## To do:
Reprint the lines that begin at the one containing "This screenshot has" and stop after the one containing "Action: coord(469,873)", swapping "magnifier" for "magnifying glass" and leaving everything else as it is.

## The data:
◆ ◆ ◆

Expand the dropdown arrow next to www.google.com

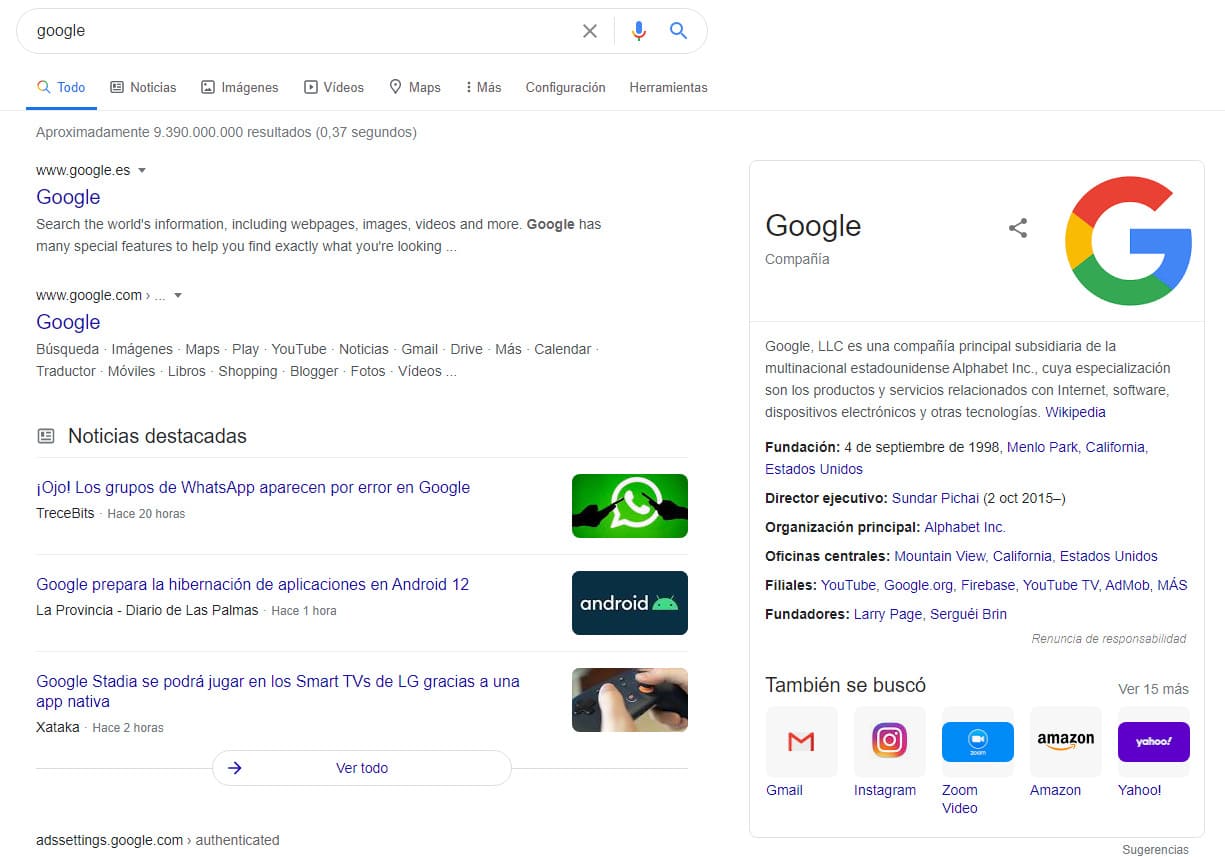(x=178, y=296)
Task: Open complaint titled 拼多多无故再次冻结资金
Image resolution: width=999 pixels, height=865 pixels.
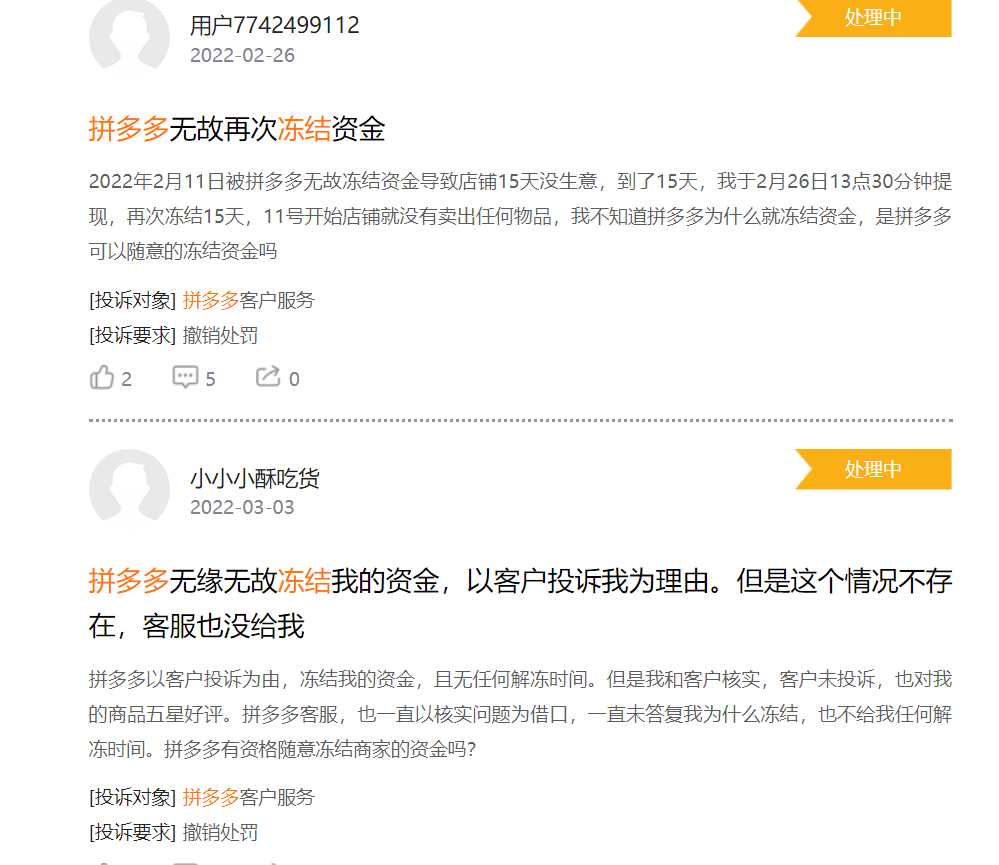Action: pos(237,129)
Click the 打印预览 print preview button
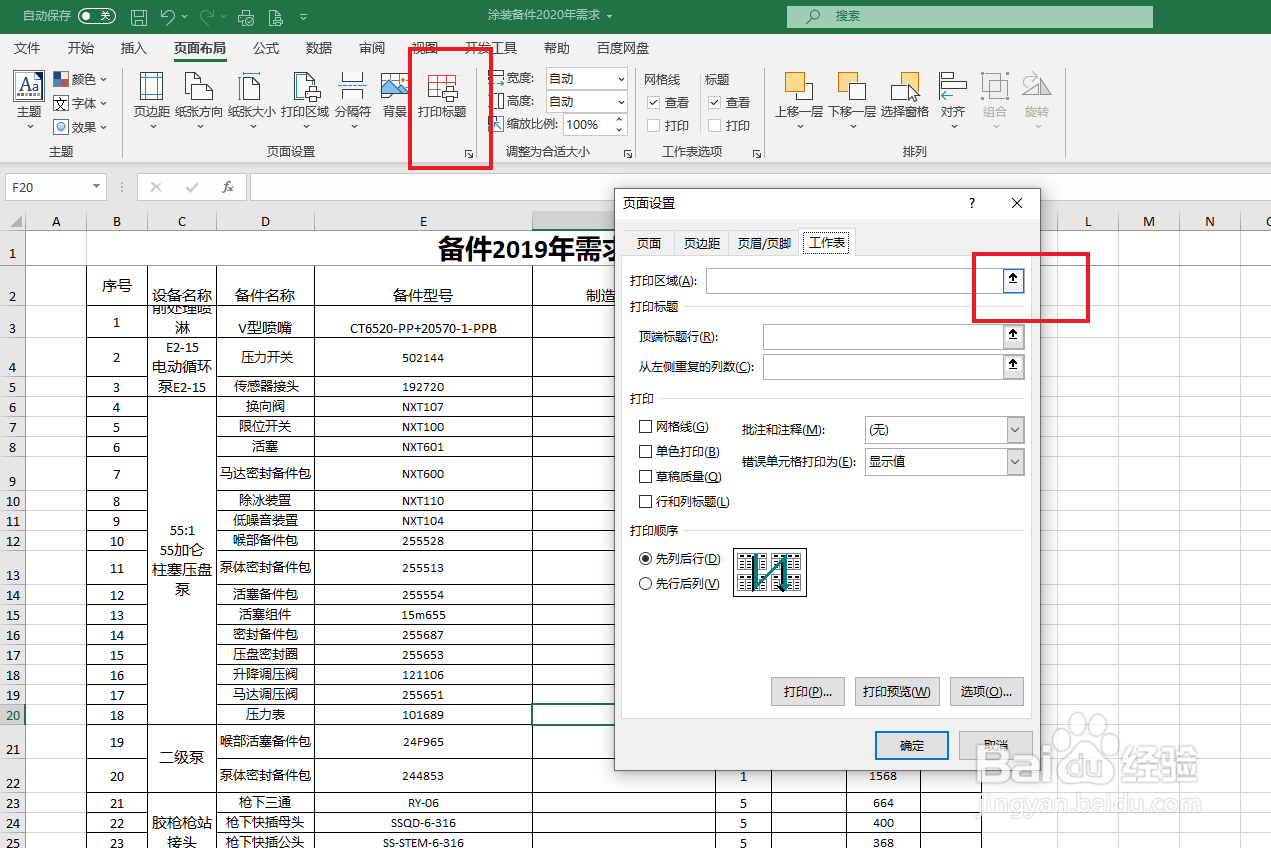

◆ ◆ ◆

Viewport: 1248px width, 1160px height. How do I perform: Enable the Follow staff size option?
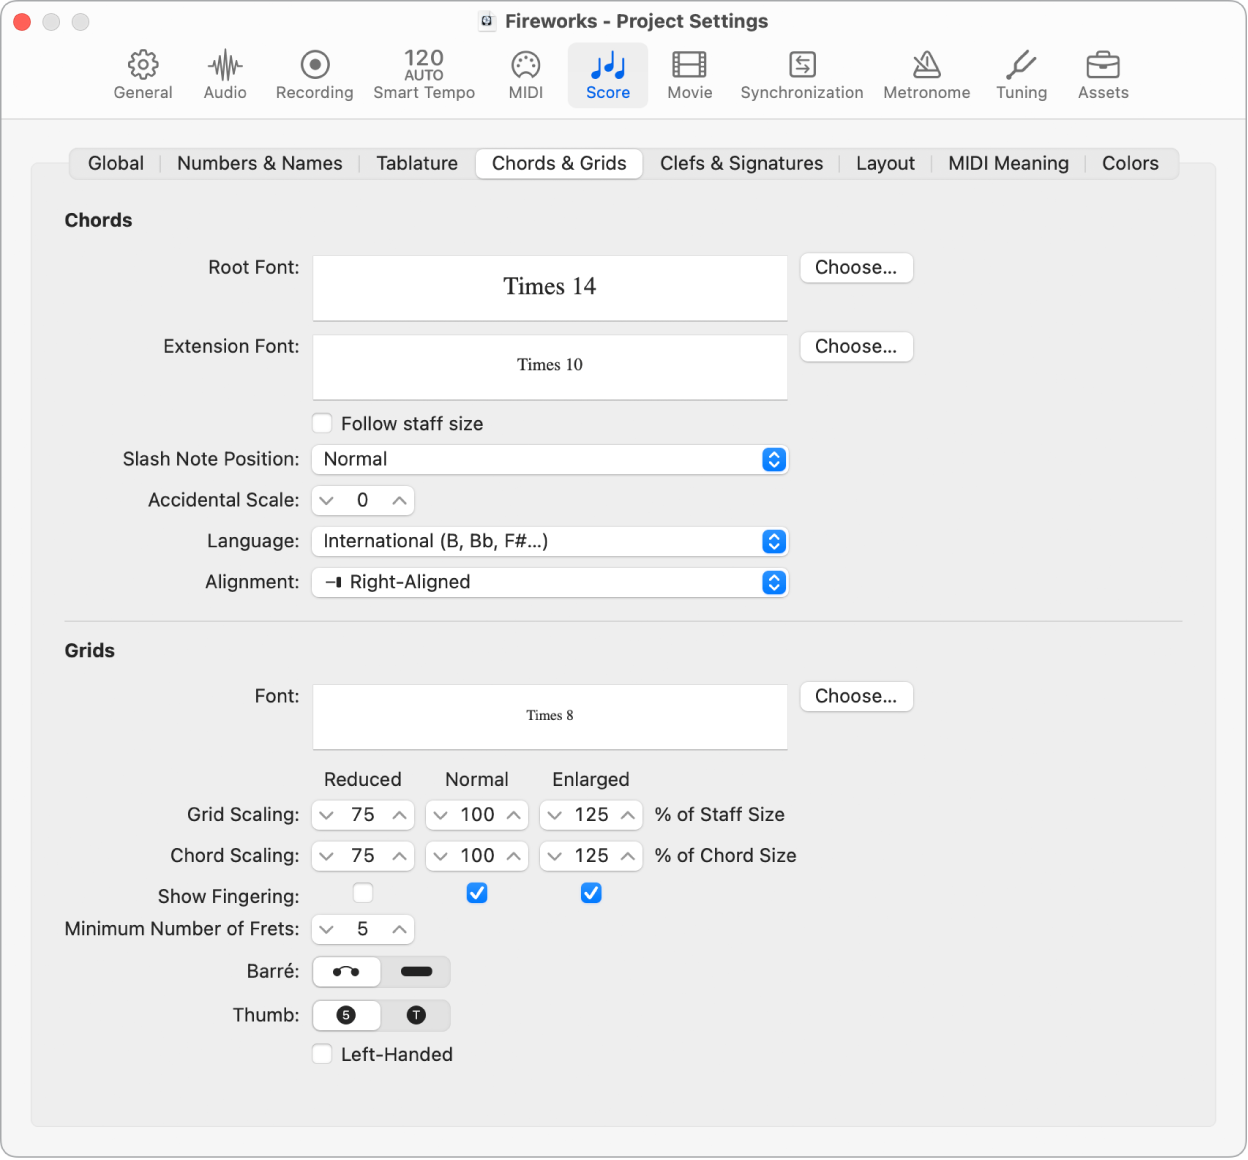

◆ ◆ ◆

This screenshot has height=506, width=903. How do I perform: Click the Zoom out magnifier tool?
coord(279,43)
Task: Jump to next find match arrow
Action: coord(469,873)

◆ ◆ ◆

## Completed exercise:
This screenshot has height=506, width=903. How do I perform: Click the Zoom out magnifying glass tool?
coord(279,43)
Task: Jump to next find match arrow
Action: coord(469,873)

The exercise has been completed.